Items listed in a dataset
────────────────

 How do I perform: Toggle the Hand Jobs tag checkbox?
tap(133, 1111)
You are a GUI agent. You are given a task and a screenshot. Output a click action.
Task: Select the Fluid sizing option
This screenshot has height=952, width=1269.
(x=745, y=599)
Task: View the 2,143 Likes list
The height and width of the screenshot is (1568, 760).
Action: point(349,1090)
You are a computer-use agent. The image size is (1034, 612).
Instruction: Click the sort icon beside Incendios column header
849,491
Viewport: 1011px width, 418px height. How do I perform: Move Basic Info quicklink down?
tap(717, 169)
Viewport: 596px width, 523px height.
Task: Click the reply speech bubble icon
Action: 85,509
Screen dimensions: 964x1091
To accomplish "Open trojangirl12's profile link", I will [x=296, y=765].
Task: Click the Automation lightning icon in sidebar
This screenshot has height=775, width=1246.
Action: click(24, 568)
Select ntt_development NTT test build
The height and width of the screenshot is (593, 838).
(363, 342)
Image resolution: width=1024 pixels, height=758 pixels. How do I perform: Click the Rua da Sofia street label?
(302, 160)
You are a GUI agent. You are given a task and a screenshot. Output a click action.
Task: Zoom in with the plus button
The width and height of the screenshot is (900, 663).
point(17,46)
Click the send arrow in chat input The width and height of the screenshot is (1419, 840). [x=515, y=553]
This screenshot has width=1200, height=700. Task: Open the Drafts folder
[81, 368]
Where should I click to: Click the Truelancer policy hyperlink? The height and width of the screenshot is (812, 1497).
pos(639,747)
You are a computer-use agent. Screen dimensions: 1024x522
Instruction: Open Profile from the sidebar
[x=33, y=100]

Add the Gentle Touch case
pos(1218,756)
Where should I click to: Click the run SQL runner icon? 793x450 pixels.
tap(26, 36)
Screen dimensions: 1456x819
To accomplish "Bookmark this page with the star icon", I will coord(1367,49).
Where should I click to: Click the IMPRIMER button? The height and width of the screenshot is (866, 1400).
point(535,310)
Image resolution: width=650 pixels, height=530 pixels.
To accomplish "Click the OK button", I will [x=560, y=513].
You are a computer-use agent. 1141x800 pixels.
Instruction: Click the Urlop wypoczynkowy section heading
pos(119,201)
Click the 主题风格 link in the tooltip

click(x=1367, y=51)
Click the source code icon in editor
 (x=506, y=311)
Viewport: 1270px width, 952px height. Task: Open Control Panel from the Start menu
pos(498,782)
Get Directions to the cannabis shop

────────────────

EXERCISE PROMPT> Wherever the word "computer" appears in the records above, copy that line.

YOUR SOLUTION>
You are a computer-use agent. The image size is (1034, 612).
You are a computer-use agent. Screen dimensions: 1024x522
You are a computer-use agent. 1141x800 pixels.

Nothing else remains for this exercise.